Yet, Mr. Obama’s move to the Right is relentless. The departure of his top economic adviser Larry Summers has only stoked a search for even more pro-corporate replacements. The Washington Post reported on November 17 that “The White House is eager to recruit someone from the business community for the job to help repair the President’s frayed relationship with corporate America.”

The fleet of 200 plus CEOs in India was, then, also part of that ongoing ‘repair’ process. For that’s what the visit was mostly about. A good ‘he cares’ headline at home. And a corporate-driven trip to drum up business through a Presidential tour funded by U.S. public tax dollars. Sure the CEOs paid for their own travel. But they would never have had the same access and impact on their own, without the American President to do the drumming. Material outcomes on that front will take time to unfold, though.

[Target pointing data]
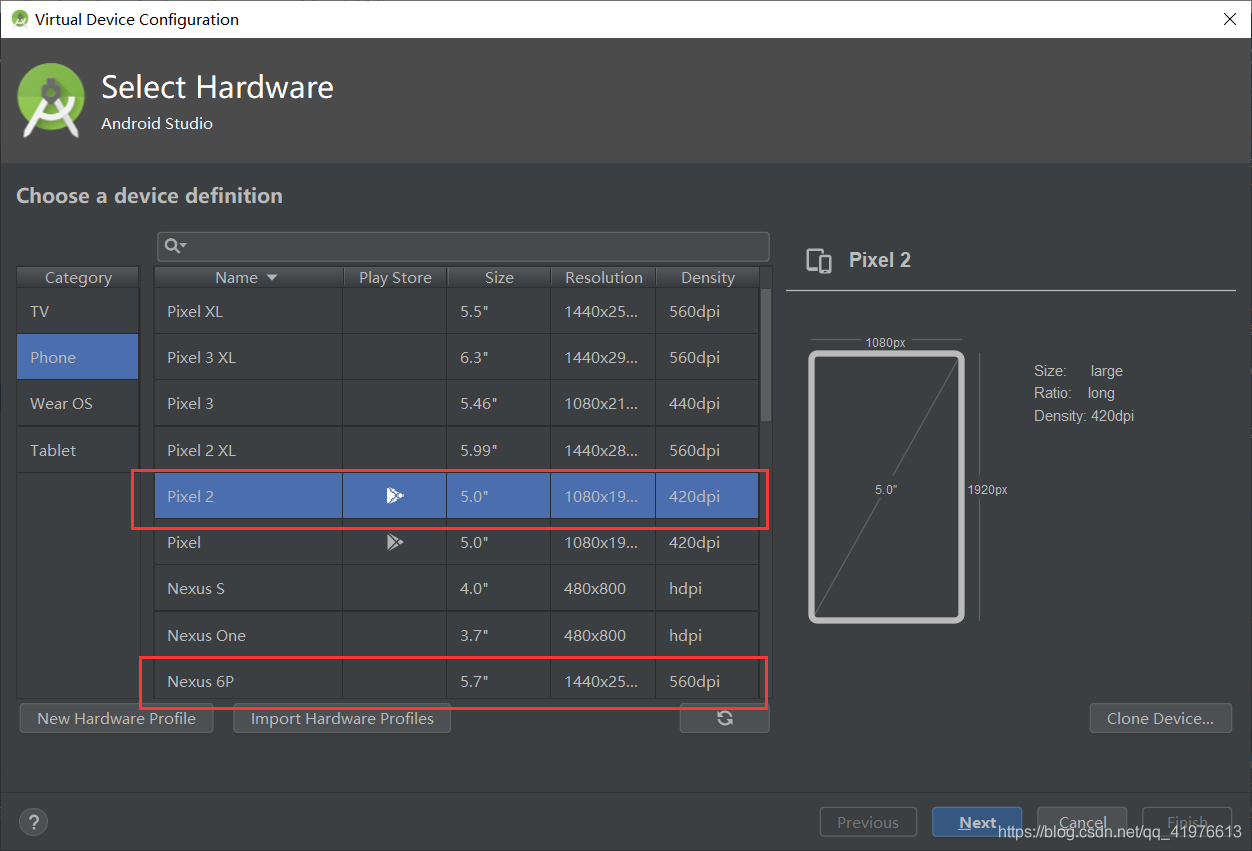Click the search magnifier icon
The height and width of the screenshot is (851, 1252).
(x=172, y=246)
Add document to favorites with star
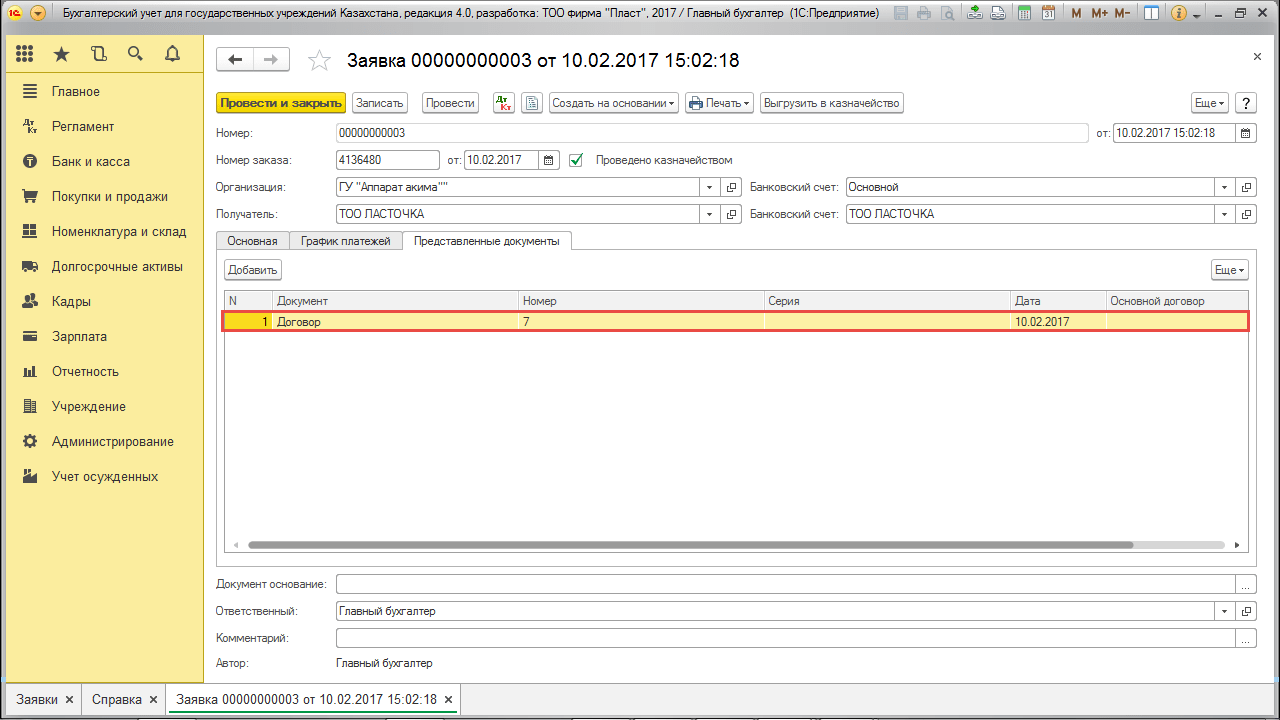Screen dimensions: 1280x720 click(x=319, y=61)
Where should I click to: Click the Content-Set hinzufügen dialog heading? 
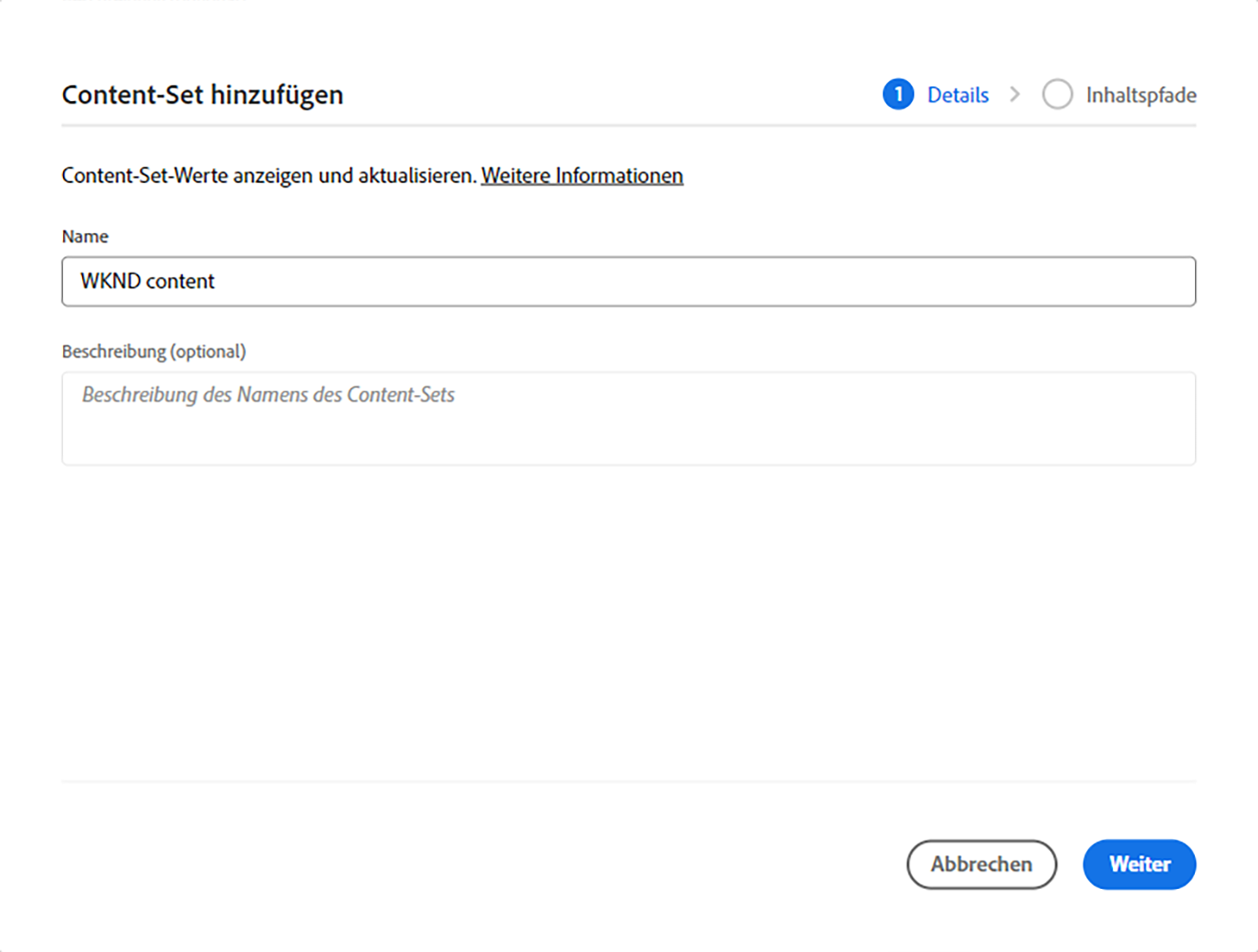pyautogui.click(x=203, y=95)
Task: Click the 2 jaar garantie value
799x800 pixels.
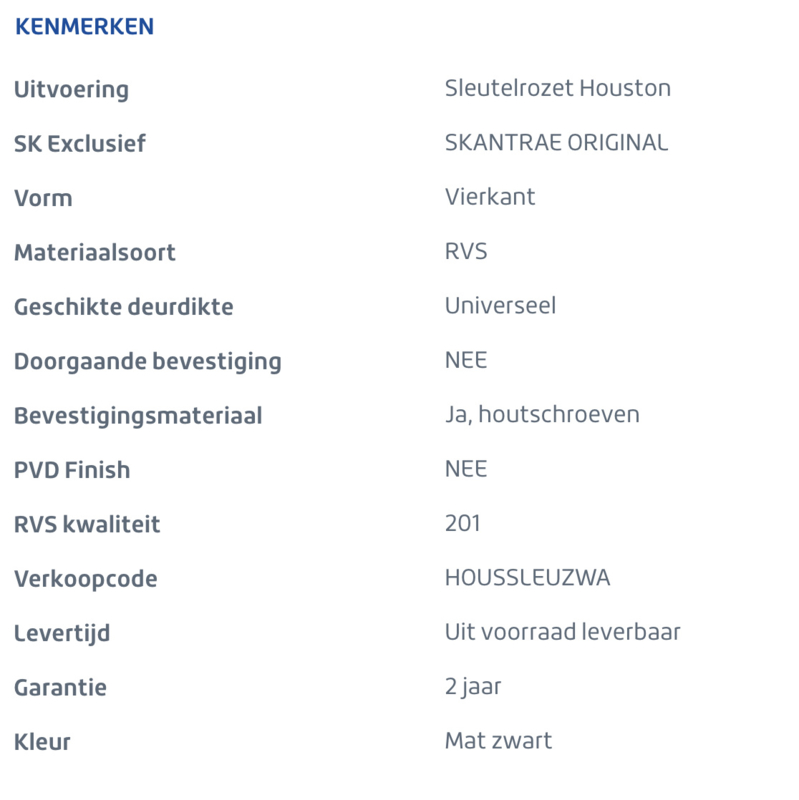Action: tap(473, 688)
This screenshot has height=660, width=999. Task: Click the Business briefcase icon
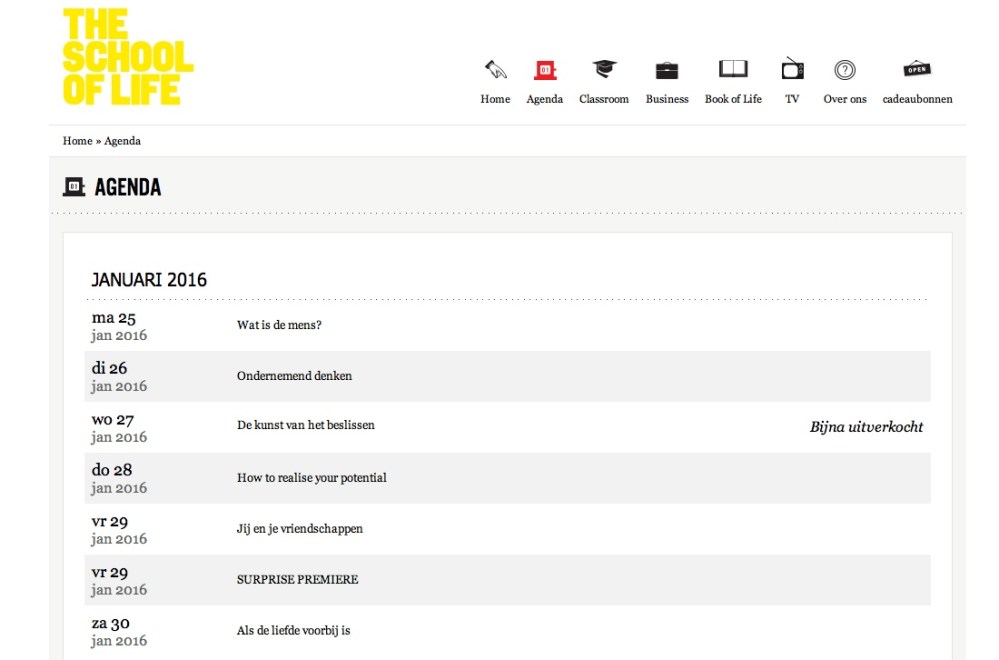667,70
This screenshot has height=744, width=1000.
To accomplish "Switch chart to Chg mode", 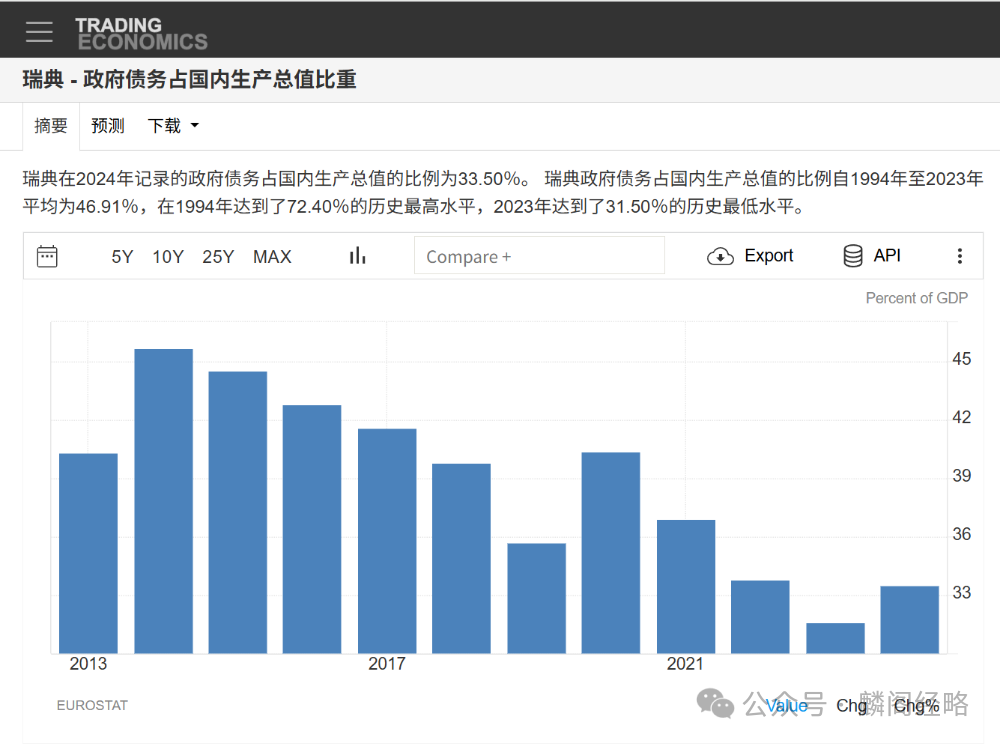I will pyautogui.click(x=851, y=706).
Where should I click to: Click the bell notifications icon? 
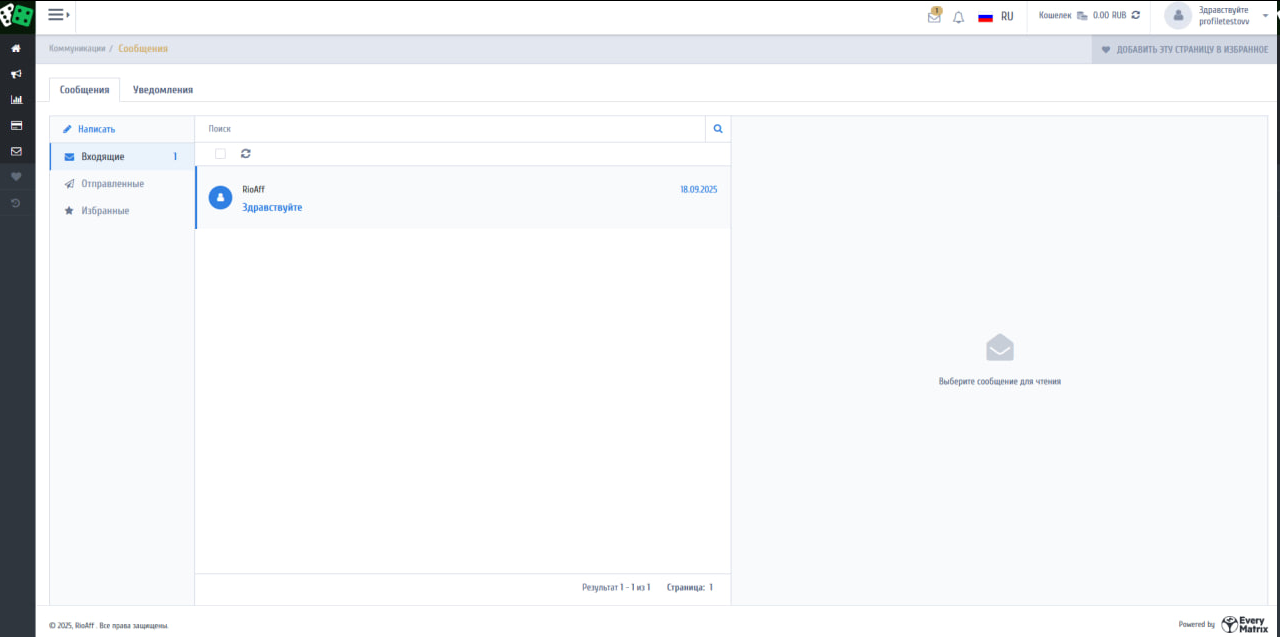(958, 17)
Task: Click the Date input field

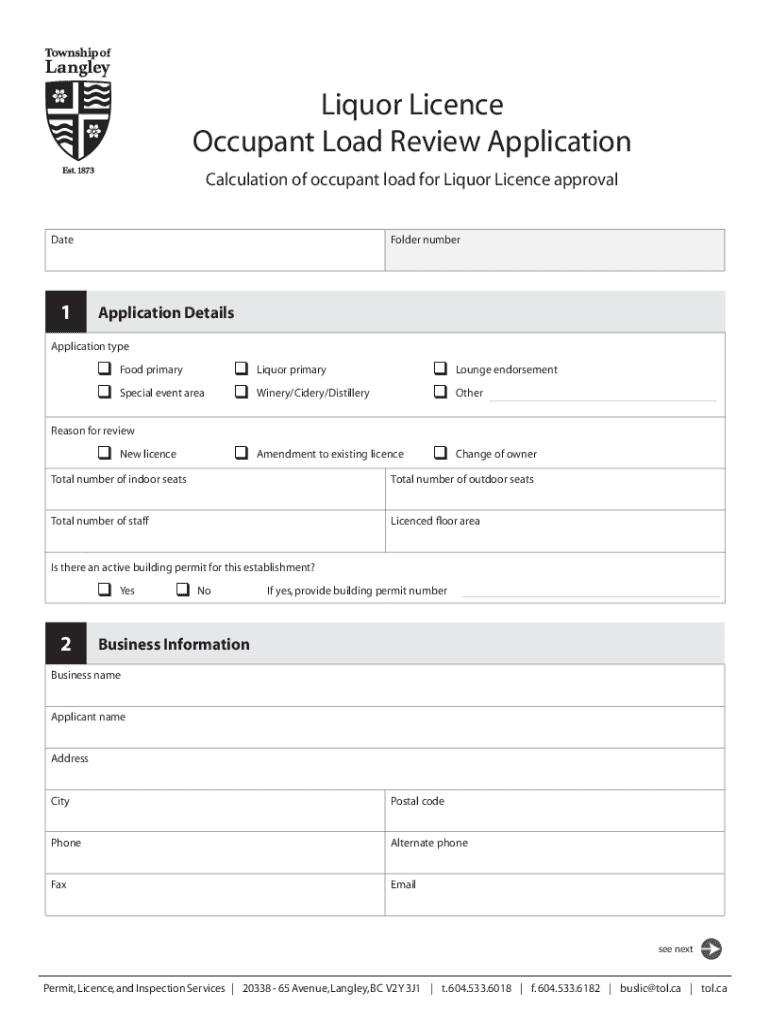Action: point(215,257)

> **Goal**:
Repeat the passage on Obama and corporate America word for word, everything from "Yet, Mr. Obama’s" down to "to unfold, though.".

> **The reply**:
Yet, Mr. Obama’s move to the Right is relentless. The departure of his top economic adviser Larry Summers has only stoked a search for even more pro-corporate replacements. The Washington Post reported on November 17 that “The White House is eager to recruit someone from the business community for the job to help repair the President’s frayed relationship with corporate America.”

The fleet of 200 plus CEOs in India was, then, also part of that ongoing ‘repair’ process. For that’s what the visit was mostly about. A good ‘he cares’ headline at home. And a corporate-driven trip to drum up business through a Presidential tour funded by U.S. public tax dollars. Sure the CEOs paid for their own travel. But they would never have had the same access and impact on their own, without the American President to do the drumming. Material outcomes on that front will take time to unfold, though.